# What you have to do
Please copy out the lines from the one containing "Task: Click the orange sync icon" through the end of the records, both included. Leave the pictures out of your answer.

# Material to process
## START
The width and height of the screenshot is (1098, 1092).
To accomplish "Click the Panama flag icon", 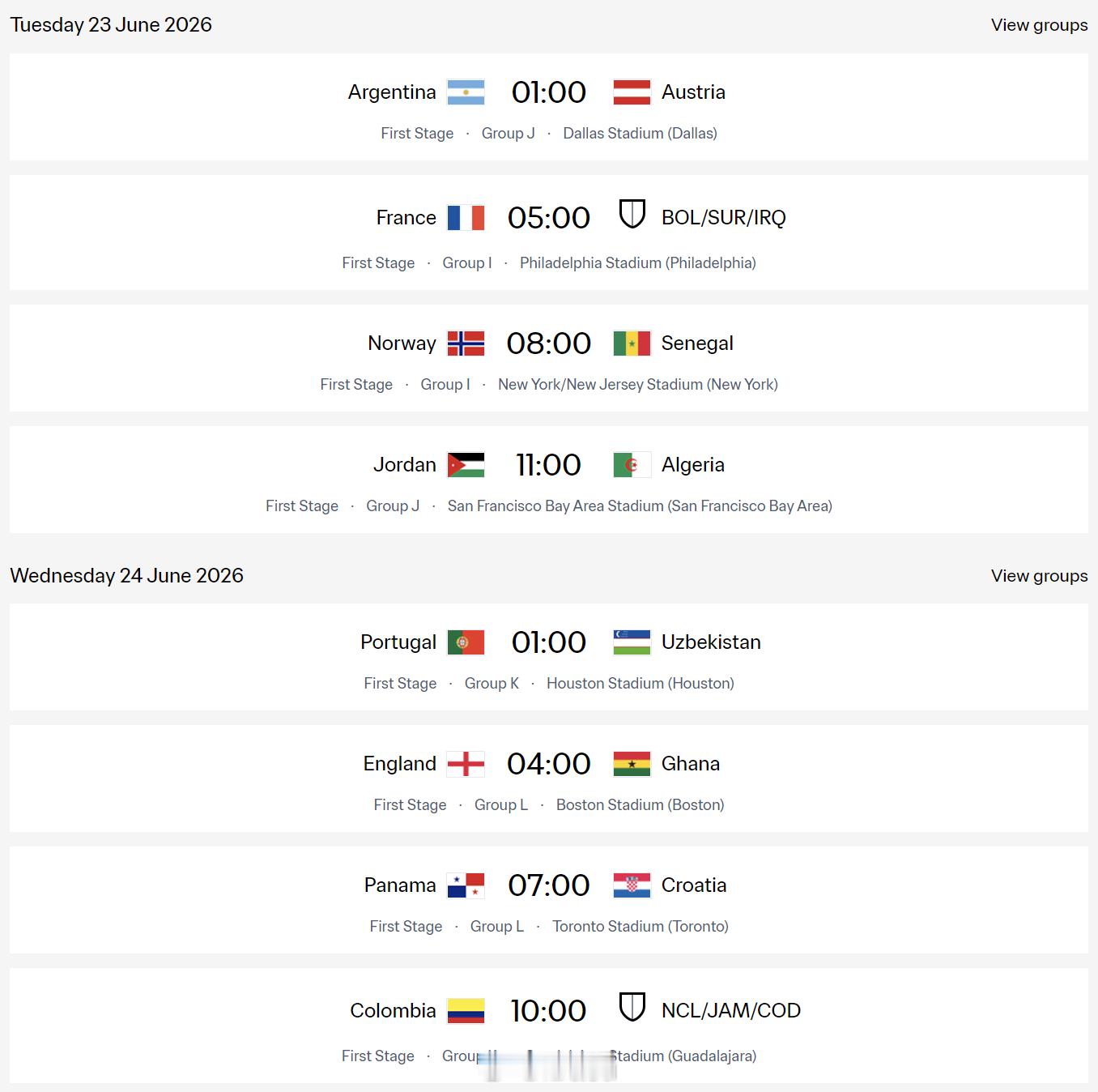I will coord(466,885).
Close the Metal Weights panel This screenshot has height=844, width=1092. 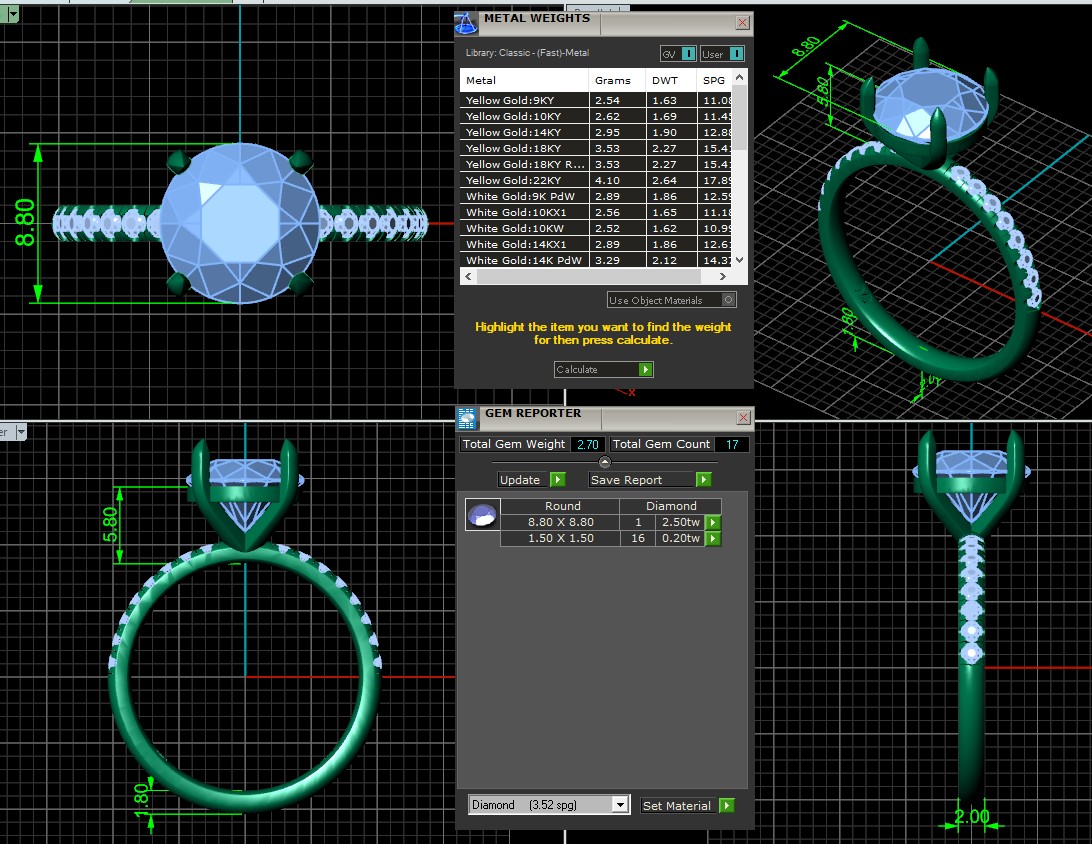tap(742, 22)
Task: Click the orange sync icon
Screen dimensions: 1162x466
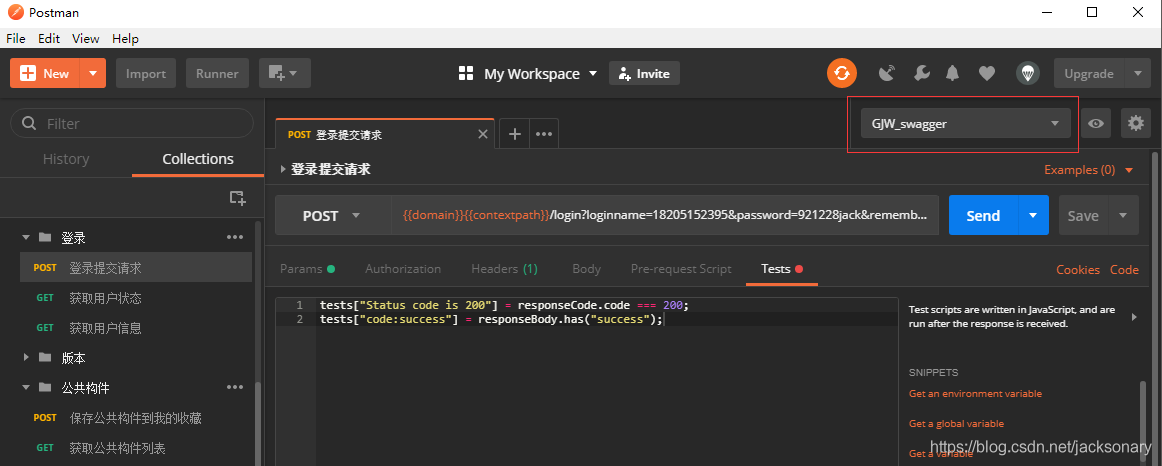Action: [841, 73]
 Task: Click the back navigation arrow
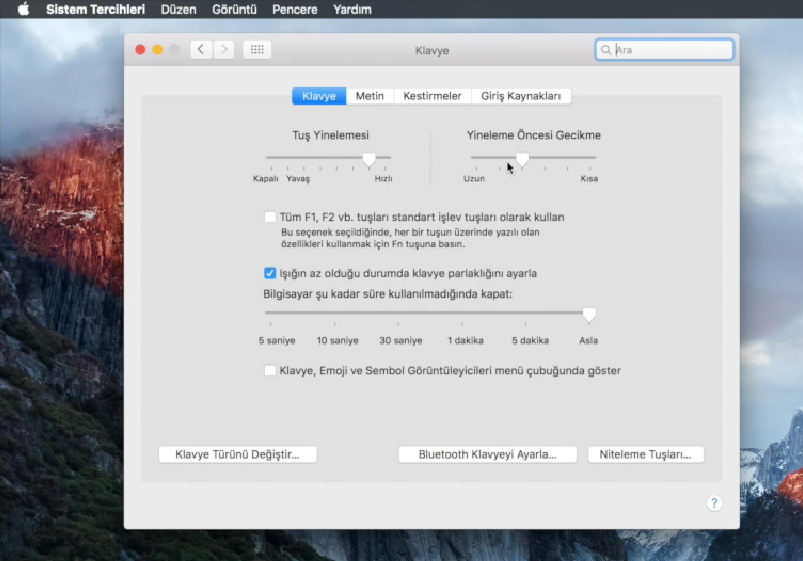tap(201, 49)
## END
# Correct answer
Task: Click the orange sync icon
Screen dimensions: 1162x466
Action: [841, 73]
 Task: Click the back navigation arrow
tap(201, 49)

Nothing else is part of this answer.